EXERCISE OBJECTIVE
From the material below, please set down exactly the lines starting with the one with "This screenshot has height=795, width=1512." and going on through the one with "Click the refresh", without a single picture.

DATA FOR THIS TASK
= Beginning of Section =
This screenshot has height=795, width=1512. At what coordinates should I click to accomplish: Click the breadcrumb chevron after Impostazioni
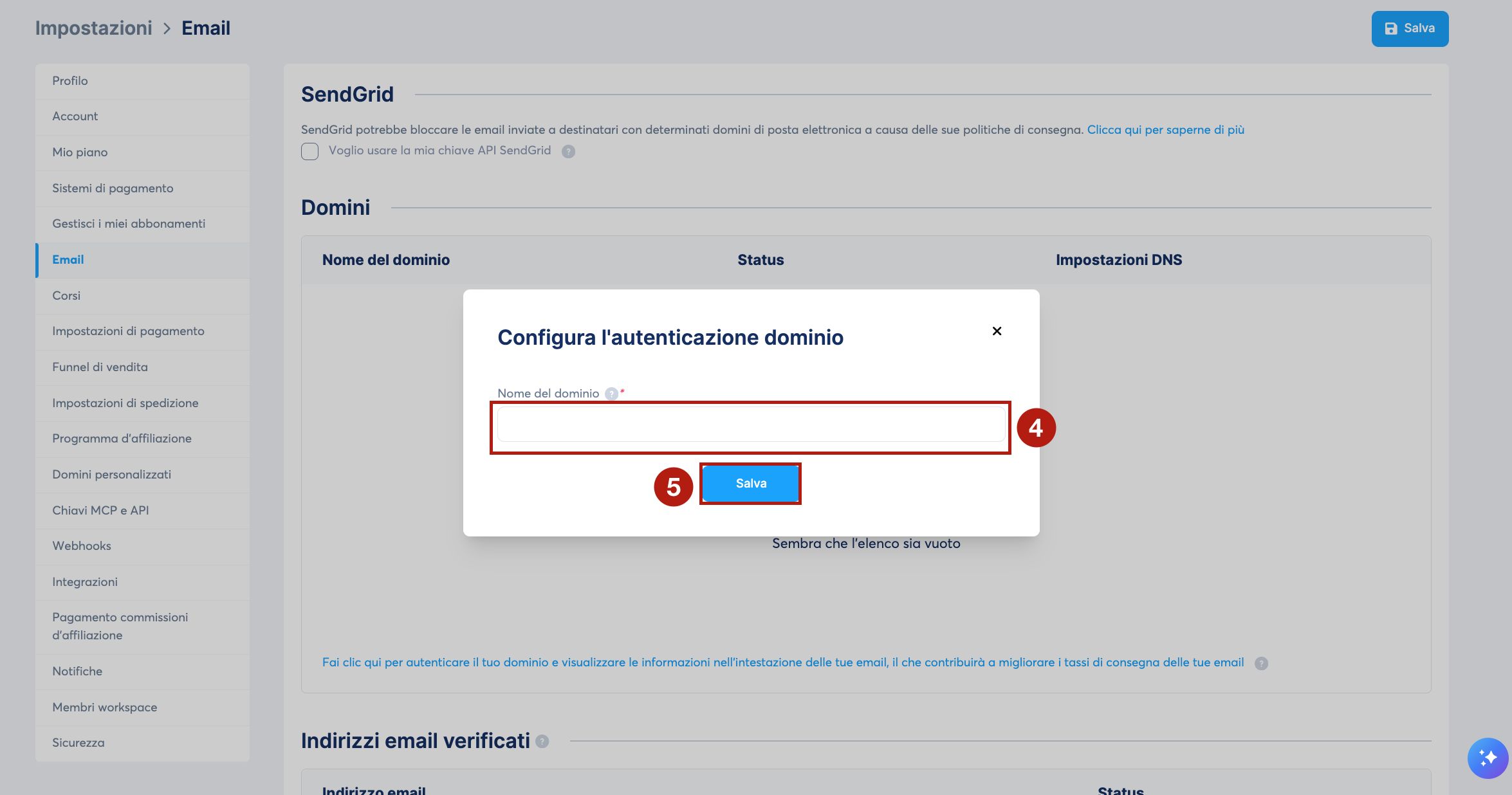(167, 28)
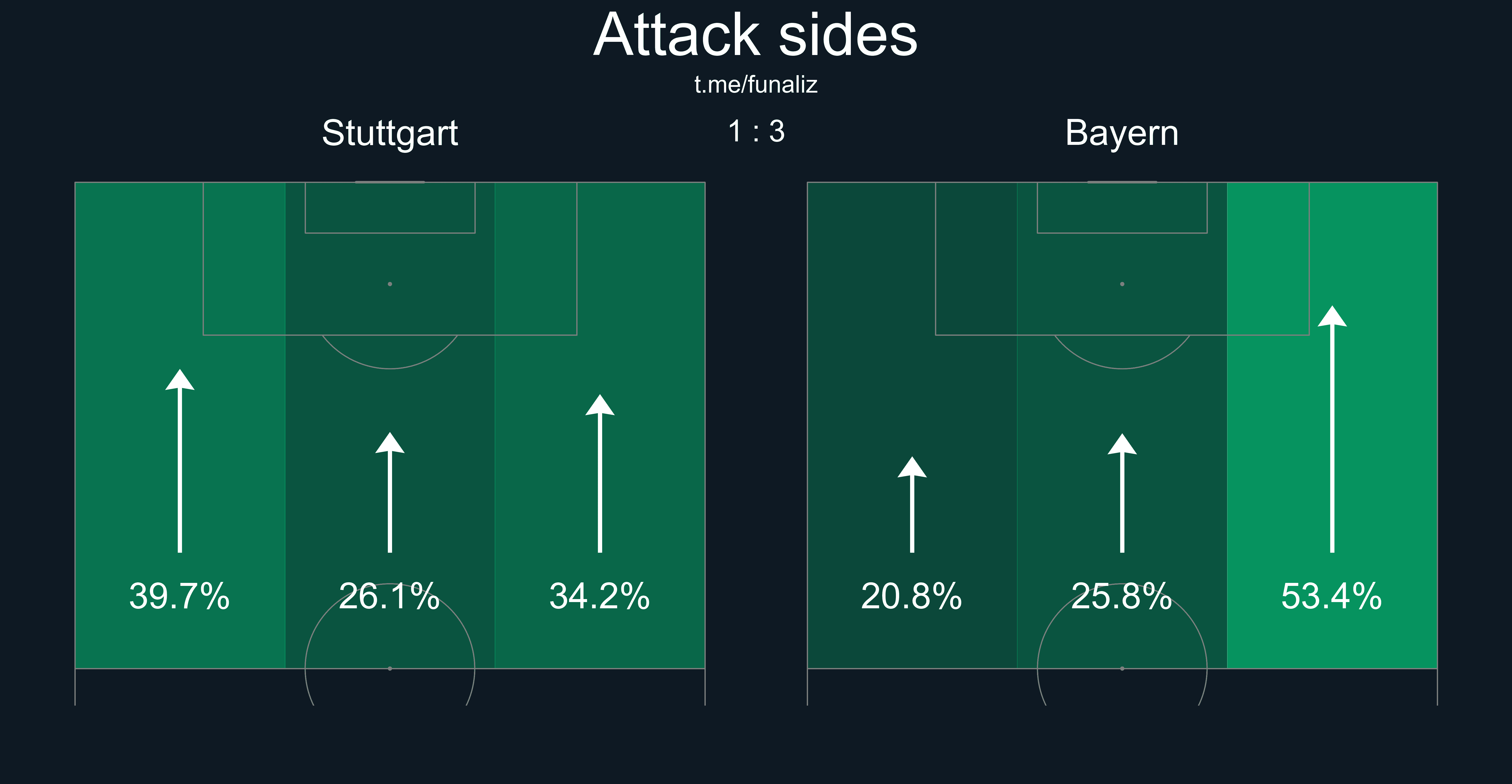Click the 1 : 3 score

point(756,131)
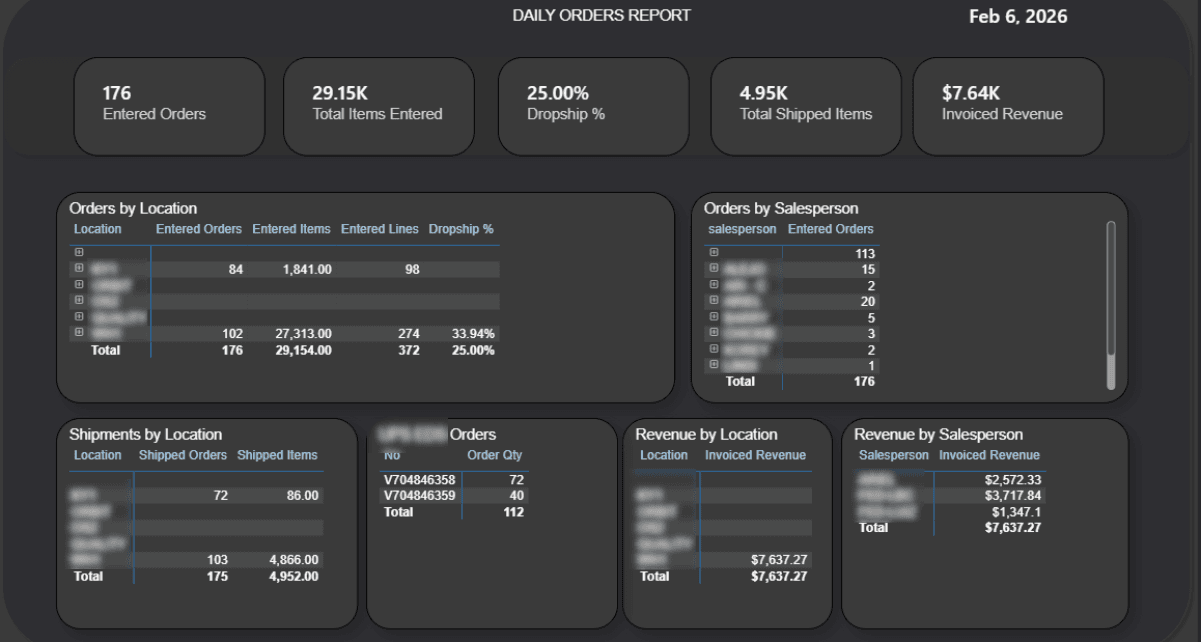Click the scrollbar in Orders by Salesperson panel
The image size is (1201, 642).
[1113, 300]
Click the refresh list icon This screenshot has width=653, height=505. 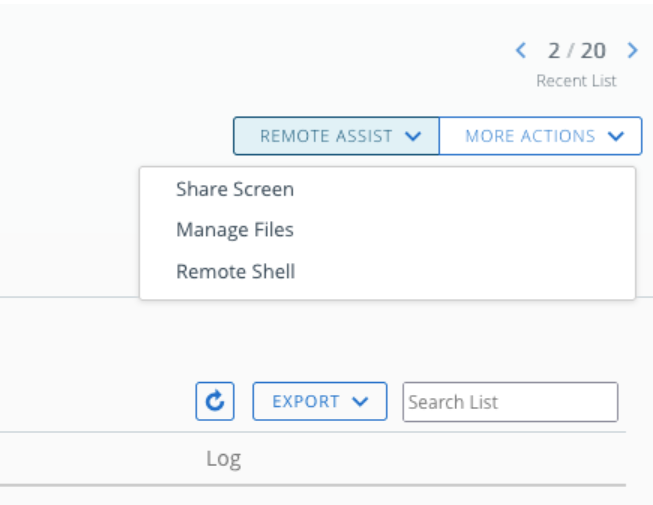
= End of Section =
= Beginning of Section =
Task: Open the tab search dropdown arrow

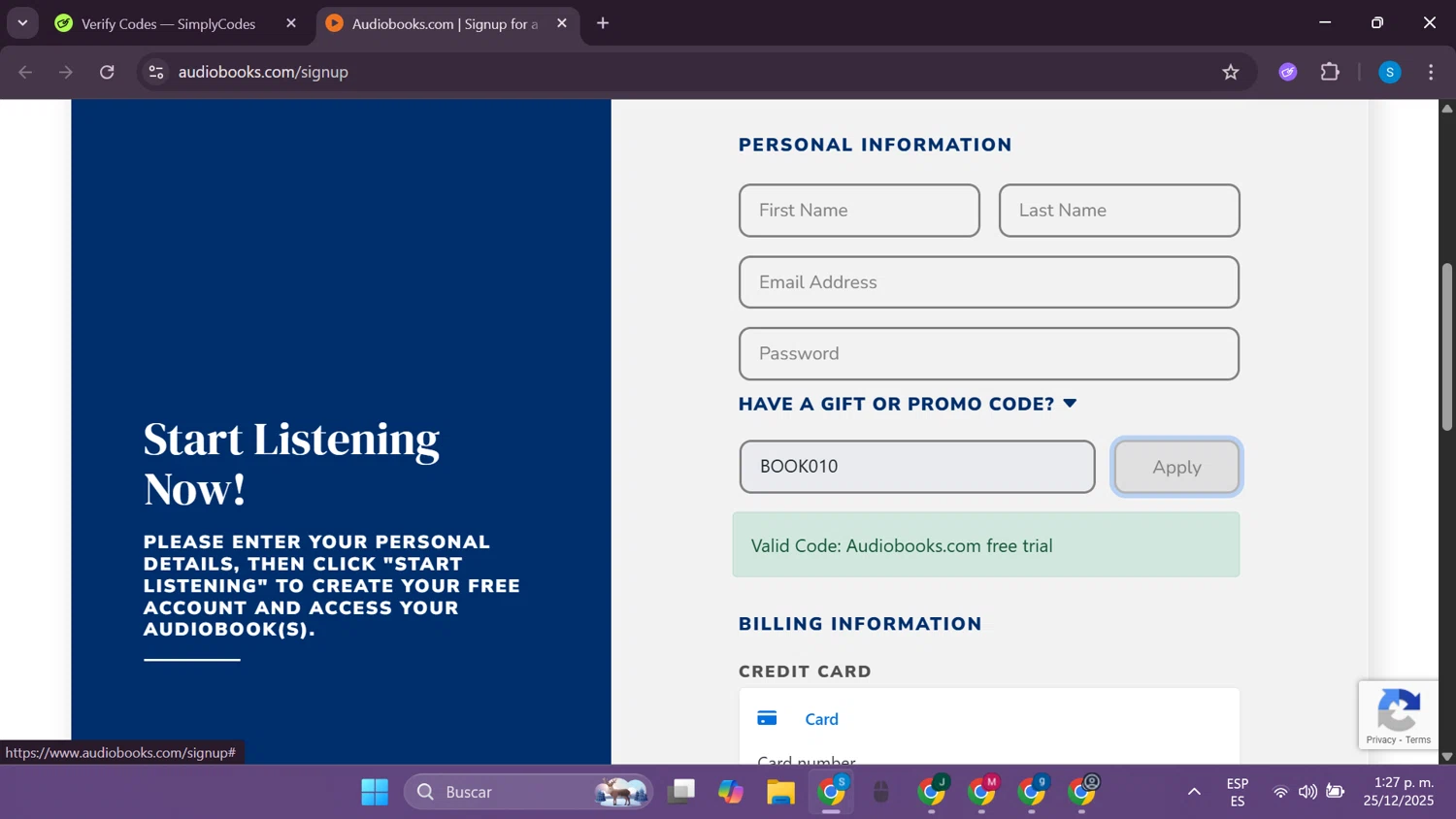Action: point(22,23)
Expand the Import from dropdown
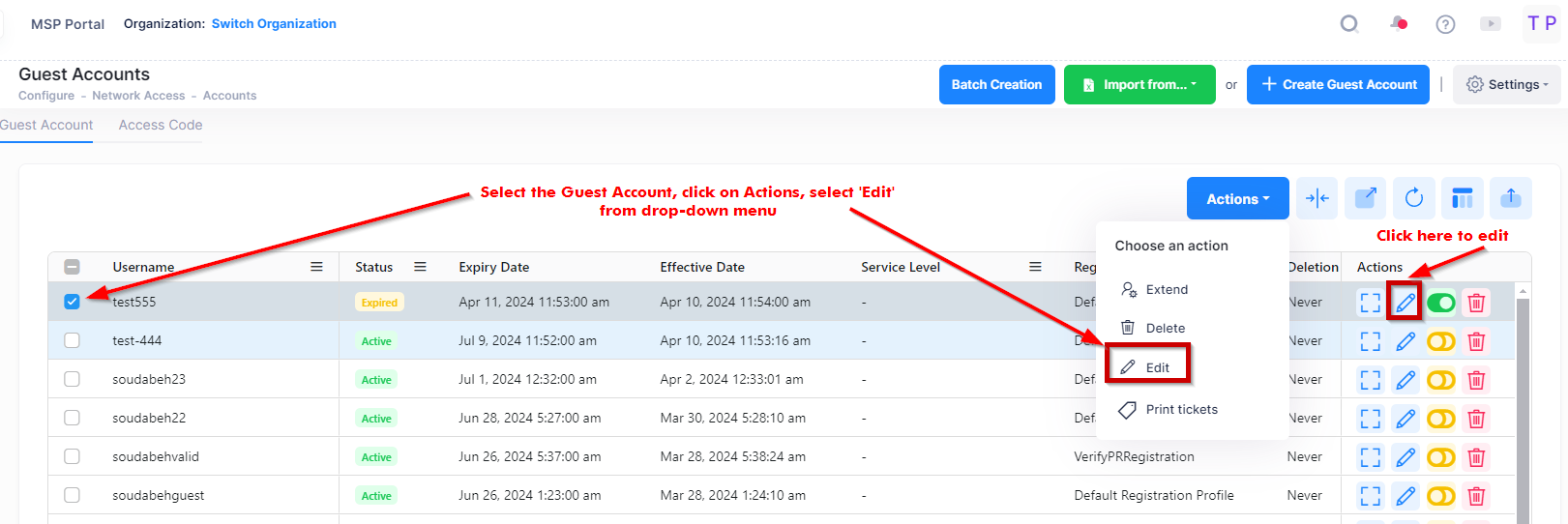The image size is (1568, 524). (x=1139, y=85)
= End of Section =
= Beginning of Section =
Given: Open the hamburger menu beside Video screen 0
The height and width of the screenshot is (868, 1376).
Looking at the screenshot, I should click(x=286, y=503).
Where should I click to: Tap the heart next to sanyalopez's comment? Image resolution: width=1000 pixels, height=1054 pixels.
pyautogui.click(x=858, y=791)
= End of Section =
REPLY
This screenshot has height=795, width=1512. At what coordinates should I click to accomplish: Click the breadcrumb chevron after Impostazioni
(167, 28)
Click the 1 : 3 score

point(756,131)
Click the scrollbar in Orders by Salesperson panel
The image size is (1201, 642).
[1113, 300]
Click the refresh list icon This screenshot has width=653, height=505. 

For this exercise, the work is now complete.